[Raw records]
┌──
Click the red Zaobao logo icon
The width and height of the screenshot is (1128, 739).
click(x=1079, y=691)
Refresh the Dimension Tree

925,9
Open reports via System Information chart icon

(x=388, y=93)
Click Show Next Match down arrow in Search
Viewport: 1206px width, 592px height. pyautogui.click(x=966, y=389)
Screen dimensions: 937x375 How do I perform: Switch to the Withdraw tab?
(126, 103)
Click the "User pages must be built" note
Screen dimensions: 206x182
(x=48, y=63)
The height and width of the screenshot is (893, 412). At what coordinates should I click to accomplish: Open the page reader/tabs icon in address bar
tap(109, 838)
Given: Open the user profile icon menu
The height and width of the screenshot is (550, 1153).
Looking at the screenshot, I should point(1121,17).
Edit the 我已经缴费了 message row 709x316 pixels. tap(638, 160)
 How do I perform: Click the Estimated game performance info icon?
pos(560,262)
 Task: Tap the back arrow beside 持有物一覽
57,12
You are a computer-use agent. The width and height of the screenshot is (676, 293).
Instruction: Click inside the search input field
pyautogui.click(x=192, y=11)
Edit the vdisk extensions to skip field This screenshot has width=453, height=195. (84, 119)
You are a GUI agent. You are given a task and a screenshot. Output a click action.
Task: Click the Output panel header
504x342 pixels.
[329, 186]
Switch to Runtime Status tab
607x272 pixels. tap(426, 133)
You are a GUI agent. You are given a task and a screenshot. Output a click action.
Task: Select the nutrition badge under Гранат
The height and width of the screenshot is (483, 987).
└──
Goal of the exercise:
From the items above, copy out every line that contains the string "arrow".

Answer to this task:
Click Show Next Match down arrow in Search
 Task: Tap the back arrow beside 持有物一覽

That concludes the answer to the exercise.